IE 11 is not supported. For an optimal experience visit our site on another browser.

Trump looms large over Ohio special election as Democrats try for an upset

Allison Russo is looking to build on Democrats’ gains in the suburbs, while Republican Mike Carey runs with a Trump endorsement and avoids debates.
Image: Mike Carey, Allison Russo
Republican Mike Carey, a coal lobbyist, and Democratic state Rep. Allison Russo are competing in a special election Nov. 2 to represent Ohio's 15th Congressional District. Getty Images/USA TODAY Network

WILMINGTON, Ohio — A special election next month in Ohio’s 15th Congressional District features a Republican clinging tightly to former President Donald Trump and a Democrat trying to patch together a new coalition that reaches from suburbia to Appalachia.

The landscape favors the Republican, coal lobbyist Mike Carey. Trump, whose endorsement helped Carey win a crowded primary, carried the district by 14 points in 2020.

But the Democrat, state Rep. Allison Russo, sees an opening for a candidate who resists ideological labels and can build on inroads her party made with college-educated voters in the Trump era.
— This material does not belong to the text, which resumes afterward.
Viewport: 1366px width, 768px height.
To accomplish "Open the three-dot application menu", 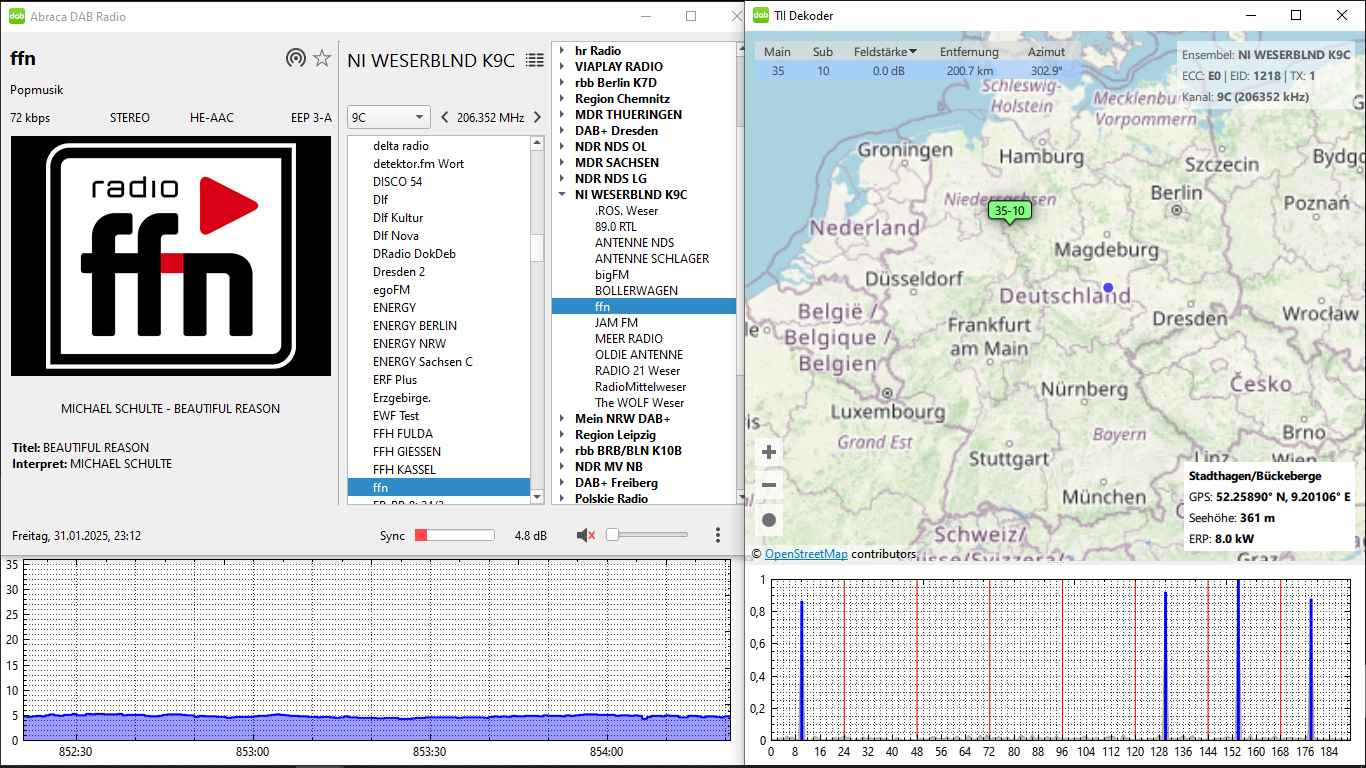I will point(718,536).
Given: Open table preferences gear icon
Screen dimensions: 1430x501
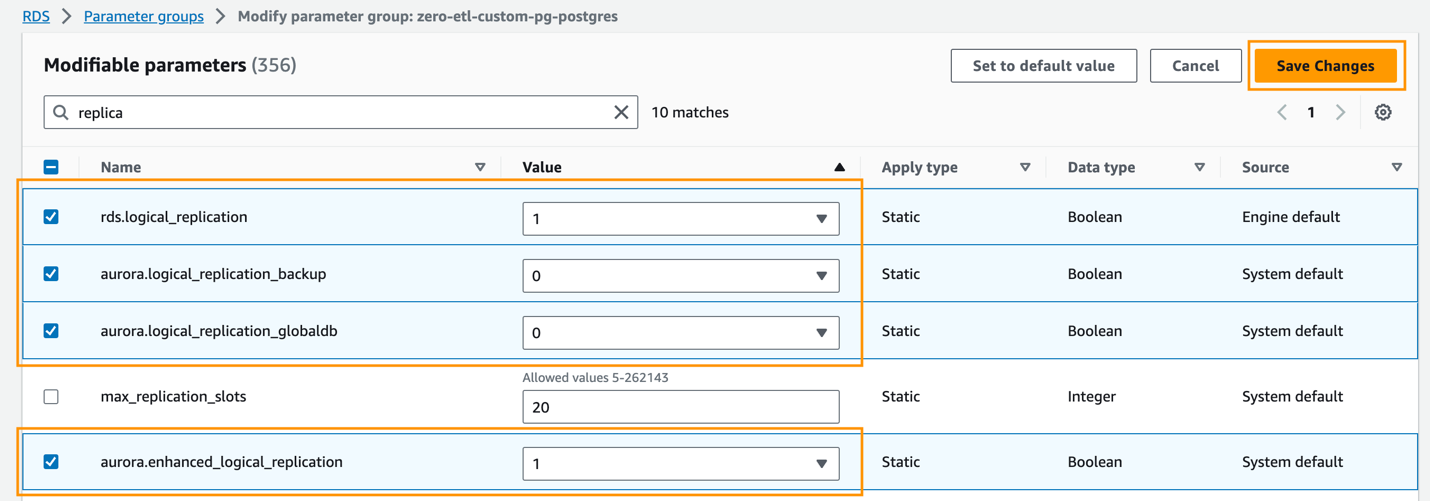Looking at the screenshot, I should tap(1383, 113).
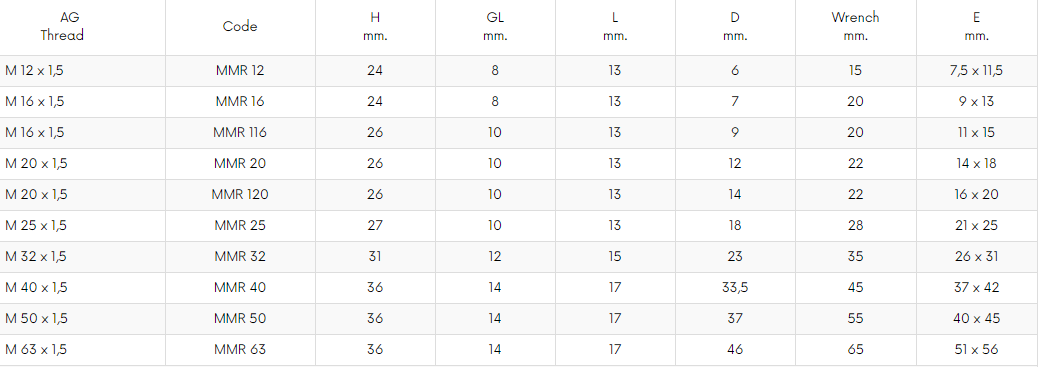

She flipped her legislative district, once a reliable Republican ring around Columbus, by 14 points in 2018.

“I know about tough battles,” Russo, 45, told a crowd of about 40 gathered this week at a park in Wilmington, about halfway between Columbus and Cincinnati. “And I know about getting out and doing the work necessary to reach across the aisle and talk to folks who are Democrats, Republicans and independents.”

The district stretches from several Franklin County suburbs of Columbus to working-class and rural areas in southern Ohio, including Athens, home to Ohio University and often referred to as a blue island in a deep red part of the state.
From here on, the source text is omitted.